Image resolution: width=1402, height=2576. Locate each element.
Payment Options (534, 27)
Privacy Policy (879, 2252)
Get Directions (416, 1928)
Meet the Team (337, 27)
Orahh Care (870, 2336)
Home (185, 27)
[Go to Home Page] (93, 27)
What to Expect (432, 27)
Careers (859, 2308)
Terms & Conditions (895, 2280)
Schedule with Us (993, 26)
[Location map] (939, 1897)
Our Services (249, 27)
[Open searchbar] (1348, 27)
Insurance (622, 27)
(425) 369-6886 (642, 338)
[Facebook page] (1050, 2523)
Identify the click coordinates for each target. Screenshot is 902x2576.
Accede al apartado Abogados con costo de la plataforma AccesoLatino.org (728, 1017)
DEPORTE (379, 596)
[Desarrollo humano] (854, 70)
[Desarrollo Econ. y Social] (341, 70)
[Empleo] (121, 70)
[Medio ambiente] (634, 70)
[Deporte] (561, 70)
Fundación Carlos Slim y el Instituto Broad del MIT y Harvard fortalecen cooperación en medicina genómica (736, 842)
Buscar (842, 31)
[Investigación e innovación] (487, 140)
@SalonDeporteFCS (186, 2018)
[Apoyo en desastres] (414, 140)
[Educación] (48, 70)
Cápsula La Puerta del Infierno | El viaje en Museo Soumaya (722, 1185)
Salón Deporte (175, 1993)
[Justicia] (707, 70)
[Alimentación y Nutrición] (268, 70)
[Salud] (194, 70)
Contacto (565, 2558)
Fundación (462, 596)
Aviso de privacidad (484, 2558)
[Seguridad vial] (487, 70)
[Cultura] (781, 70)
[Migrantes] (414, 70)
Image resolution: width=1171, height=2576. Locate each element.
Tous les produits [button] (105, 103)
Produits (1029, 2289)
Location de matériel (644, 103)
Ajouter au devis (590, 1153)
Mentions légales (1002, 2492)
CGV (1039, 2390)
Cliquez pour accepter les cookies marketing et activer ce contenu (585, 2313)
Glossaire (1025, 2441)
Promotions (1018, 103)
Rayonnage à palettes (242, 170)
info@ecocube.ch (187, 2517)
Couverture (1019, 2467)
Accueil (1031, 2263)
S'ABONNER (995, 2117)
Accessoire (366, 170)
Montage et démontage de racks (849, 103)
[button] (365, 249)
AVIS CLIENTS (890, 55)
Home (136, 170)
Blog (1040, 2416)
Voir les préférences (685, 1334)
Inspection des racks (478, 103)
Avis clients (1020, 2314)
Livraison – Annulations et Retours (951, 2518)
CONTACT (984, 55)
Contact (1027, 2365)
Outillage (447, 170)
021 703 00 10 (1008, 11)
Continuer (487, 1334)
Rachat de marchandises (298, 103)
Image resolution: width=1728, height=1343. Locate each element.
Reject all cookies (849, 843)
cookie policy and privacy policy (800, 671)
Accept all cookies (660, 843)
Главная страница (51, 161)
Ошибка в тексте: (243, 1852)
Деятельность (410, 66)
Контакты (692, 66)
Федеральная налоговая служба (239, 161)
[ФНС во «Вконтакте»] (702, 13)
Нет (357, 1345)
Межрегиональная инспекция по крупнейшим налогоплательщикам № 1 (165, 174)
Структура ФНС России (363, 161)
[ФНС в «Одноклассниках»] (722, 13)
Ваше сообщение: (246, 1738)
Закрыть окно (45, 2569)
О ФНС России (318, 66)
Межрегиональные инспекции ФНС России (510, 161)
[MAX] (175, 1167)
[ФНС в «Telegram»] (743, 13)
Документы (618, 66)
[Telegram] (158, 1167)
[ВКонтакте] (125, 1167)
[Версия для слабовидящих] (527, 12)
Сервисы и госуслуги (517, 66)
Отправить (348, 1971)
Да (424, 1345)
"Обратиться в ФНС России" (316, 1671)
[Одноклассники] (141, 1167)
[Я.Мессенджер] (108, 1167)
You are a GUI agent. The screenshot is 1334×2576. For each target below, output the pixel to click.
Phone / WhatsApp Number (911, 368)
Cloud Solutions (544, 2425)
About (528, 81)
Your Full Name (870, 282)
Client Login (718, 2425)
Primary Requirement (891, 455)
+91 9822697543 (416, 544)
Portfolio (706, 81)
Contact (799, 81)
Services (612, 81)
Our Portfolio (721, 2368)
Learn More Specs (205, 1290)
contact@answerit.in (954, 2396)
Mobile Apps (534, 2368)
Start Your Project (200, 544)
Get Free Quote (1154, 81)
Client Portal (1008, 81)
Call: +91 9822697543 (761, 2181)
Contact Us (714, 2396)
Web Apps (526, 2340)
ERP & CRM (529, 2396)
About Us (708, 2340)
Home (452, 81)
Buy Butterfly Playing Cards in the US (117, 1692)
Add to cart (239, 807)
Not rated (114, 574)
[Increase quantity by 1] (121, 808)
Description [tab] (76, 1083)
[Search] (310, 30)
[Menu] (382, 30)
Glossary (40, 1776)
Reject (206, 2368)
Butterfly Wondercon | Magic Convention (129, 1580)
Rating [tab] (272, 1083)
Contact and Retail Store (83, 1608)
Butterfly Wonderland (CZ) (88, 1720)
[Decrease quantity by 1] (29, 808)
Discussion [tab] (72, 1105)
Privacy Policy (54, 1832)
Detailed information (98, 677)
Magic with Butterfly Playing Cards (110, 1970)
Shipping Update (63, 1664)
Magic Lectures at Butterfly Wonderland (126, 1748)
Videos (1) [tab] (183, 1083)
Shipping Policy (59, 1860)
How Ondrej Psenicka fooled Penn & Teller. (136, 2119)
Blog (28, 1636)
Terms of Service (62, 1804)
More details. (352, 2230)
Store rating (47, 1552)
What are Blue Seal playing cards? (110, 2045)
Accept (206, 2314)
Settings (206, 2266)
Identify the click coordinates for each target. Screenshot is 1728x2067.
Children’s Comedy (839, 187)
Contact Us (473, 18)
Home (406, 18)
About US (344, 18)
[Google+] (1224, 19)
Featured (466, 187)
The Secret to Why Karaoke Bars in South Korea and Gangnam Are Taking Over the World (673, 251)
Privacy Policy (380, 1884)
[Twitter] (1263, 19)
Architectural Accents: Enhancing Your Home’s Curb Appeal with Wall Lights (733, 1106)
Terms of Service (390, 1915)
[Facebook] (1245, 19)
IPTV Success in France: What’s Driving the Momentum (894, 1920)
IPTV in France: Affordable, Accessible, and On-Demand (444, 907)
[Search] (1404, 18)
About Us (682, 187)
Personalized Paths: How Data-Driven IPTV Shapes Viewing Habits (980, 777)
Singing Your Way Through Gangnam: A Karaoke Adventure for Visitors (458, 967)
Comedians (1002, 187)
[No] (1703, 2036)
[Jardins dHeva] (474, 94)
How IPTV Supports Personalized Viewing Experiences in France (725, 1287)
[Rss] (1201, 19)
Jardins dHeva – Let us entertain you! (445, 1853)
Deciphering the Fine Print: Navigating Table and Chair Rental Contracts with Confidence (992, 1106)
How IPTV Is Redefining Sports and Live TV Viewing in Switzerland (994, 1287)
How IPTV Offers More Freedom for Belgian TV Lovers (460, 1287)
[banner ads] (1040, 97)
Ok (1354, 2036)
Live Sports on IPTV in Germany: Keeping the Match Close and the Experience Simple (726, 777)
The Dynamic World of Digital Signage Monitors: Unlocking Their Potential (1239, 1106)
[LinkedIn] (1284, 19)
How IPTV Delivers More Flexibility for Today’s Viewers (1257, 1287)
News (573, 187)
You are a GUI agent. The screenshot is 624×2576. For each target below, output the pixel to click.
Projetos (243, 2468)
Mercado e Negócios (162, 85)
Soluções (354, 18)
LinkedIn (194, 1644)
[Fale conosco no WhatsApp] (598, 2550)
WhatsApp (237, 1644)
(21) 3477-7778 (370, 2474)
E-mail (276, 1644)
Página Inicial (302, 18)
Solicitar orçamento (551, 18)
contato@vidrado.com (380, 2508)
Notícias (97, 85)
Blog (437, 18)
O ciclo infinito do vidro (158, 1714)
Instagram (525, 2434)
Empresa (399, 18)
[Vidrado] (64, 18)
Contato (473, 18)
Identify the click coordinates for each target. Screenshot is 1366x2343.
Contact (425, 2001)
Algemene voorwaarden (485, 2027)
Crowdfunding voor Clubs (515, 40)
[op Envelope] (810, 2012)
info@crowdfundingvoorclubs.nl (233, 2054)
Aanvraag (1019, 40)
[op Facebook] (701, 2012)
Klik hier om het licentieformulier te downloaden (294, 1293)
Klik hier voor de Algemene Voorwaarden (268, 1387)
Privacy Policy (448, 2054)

═══

■ **Goal of the exercise**: Take the records above and return, word for word, only the lines that fall from the line with "[Desarrollo humano] (854, 70)" to the line with "Accessoire (366, 170)", both of them included.

■ **Exercise answer**:
[Desarrollo humano] (854, 70)
[Desarrollo Econ. y Social] (341, 70)
[Empleo] (121, 70)
[Medio ambiente] (634, 70)
[Deporte] (561, 70)
Fundación Carlos Slim y el Instituto Broad del MIT y Harvard fortalecen cooperación en medicina genómica (736, 842)
Buscar (842, 31)
[Investigación e innovación] (487, 140)
@SalonDeporteFCS (186, 2018)
[Apoyo en desastres] (414, 140)
[Educación] (48, 70)
Cápsula La Puerta del Infierno | El viaje en Museo Soumaya (722, 1185)
Salón Deporte (175, 1993)
[Justicia] (707, 70)
[Alimentación y Nutrición] (268, 70)
[Salud] (194, 70)
Contacto (565, 2558)
Fundación (462, 596)
Aviso de privacidad (484, 2558)
[Seguridad vial] (487, 70)
[Cultura] (781, 70)
[Migrantes] (414, 70)
Image resolution: width=1171, height=2576. Locate each element.
Tous les produits [button] (105, 103)
Produits (1029, 2289)
Location de matériel (644, 103)
Ajouter au devis (590, 1153)
Mentions légales (1002, 2492)
CGV (1039, 2390)
Cliquez pour accepter les cookies marketing et activer ce contenu (585, 2313)
Glossaire (1025, 2441)
Promotions (1018, 103)
Rayonnage à palettes (242, 170)
info@ecocube.ch (187, 2517)
Couverture (1019, 2467)
Accueil (1031, 2263)
S'ABONNER (995, 2117)
Accessoire (366, 170)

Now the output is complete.